_WORK INSTRUCTION_:
In the passage on CARICOM regional integration, what did LaRocque stress that integration has to be about?

Moreover, the Secretary-General’s analysis of the problems afflicting the regional integration process was candid, lucid and sobering. He displayed a shrewd awareness of the changing regional, hemispheric and global context in which CARICOM is operating. A number of processes, such as the inability of Caribbean countries—which are relatively better off in GDP per capita terms than those in other developing regions—to access concessional financing, and the huge debt burdens that many are carrying, all militate against a commitment to the implementation of regional edicts which are often perceived as being expensive. LaRocque was also quite right, in my view, to stress that integration has to be about much more than trade, something which has dominated the process since the establishment of the CSME and the broader dominance of neoliberal ideas since the 1980s.

Where I am perhaps less in agreement was in his assertion that, too often, “we set ourselves over-ambitious targets which doom us to failure.” My disagreement with this notion stems from the fact that it reflects the fundamental—and perhaps unbridgeable—divide between the two positions encompassed within the IIR and Landell Mills reports respectively.

_RECORDED INFORMATION_:
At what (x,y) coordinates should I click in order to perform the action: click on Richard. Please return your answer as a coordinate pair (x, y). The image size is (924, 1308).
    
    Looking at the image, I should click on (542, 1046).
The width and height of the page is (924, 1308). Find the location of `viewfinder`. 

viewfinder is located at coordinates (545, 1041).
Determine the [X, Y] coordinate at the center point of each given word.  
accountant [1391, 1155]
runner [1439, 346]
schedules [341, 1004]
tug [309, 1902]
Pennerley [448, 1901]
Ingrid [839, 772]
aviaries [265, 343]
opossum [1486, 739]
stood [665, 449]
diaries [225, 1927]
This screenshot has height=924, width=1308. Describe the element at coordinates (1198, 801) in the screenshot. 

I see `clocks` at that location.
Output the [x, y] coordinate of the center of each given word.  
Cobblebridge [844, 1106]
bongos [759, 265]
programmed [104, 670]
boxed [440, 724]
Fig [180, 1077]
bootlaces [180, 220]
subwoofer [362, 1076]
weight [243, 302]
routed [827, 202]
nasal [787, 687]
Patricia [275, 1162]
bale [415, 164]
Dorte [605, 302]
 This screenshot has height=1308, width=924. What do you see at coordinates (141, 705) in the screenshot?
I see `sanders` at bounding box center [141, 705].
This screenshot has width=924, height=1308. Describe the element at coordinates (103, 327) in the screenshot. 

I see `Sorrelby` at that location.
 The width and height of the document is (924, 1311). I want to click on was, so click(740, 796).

_ANSWER FOR THE TASK_:
Integration has to be about much more than trade.